Berdasarkan data Upland Project yang diunggah pada 2023, jumlah petani muda hanya mencapai 9 persen atau sekitar 2,7 juta orang pada rentang usia 19–39 tahun. Angka ini menunjukkan bahwa minat generasi muda terhadap sektor pertanian masih rendah. Stigma negatif mengenai profesi petani, seperti dianggap tidak menguntungkan dan tidak membanggakan, masih kuat berkembang. Harga hasil panen yang tidak stabil serta pekerjaan yang identik dengan aktivitas luar ruangan membuat generasi muda semakin ragu untuk terjun ke dunia pertanian.

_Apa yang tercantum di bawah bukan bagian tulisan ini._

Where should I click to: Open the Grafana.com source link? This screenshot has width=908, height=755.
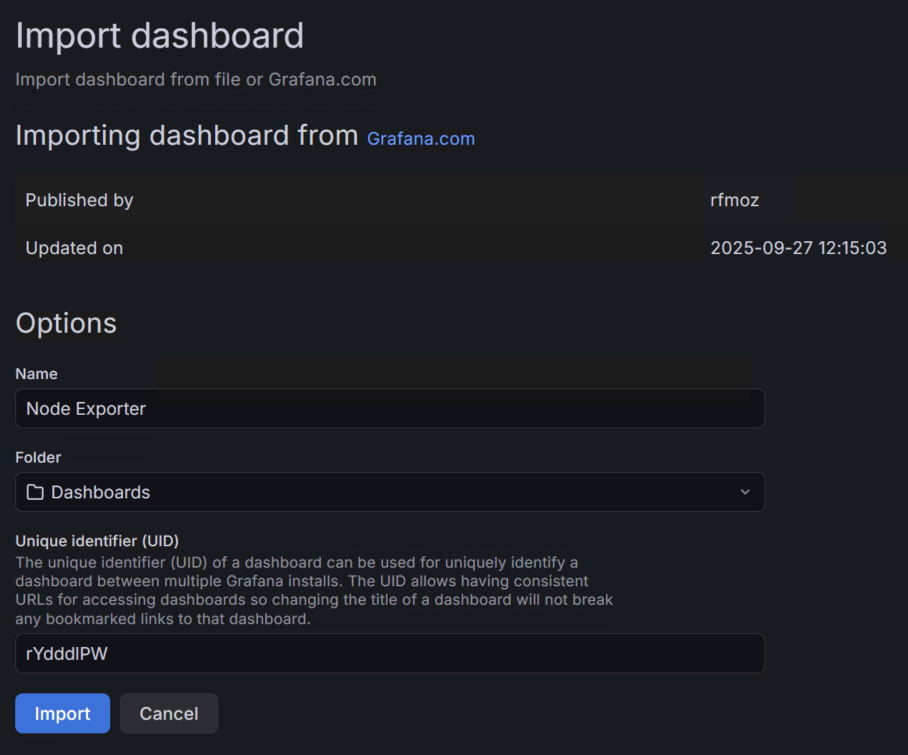420,139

Pemerintah perlu mengubah stigma profesi petani yang sering dianggap berpendapatan rendah, tidak memiliki kepastian karier, kurang bergengsi, serta membutuhkan modal besar. Padahal, petani merupakan ujung tombak ketahanan pangan Indonesia. Jika pertanian terus didominasi oleh petani usia lanjut, regenerasi petani terancam dan ketahanan pangan dapat memasuki fase krisis. “Stigma petani dianggap profesi yang rendah, minim teknologi, dan pendapatannya tidak stabil. Lebih baik memilih pekerjaan yang pasti saja. Generasi muda juga lebih suka hidup modern,” ujar seorang mahasiswa pertanian.
Upaya pemerintah untuk menarik minat generasi muda tidak seharusnya hanya berfokus pada pelatihan. Program yang diberikan perlu mencakup stabilitas pendapatan, jaminan pasar, subsidi pupuk, serta penerapan teknologi modern yang membuat pertanian lebih efisien dan menarik.
Regenerasi petani yang tidak berjalan baik akan menjadi ancaman bagi masa depan pertanian Indonesia. Pemerintah dan masyarakat perlu berkolaborasi menghapus stigma negatif agar profesi petani memiliki citra positif di mata generasi muda.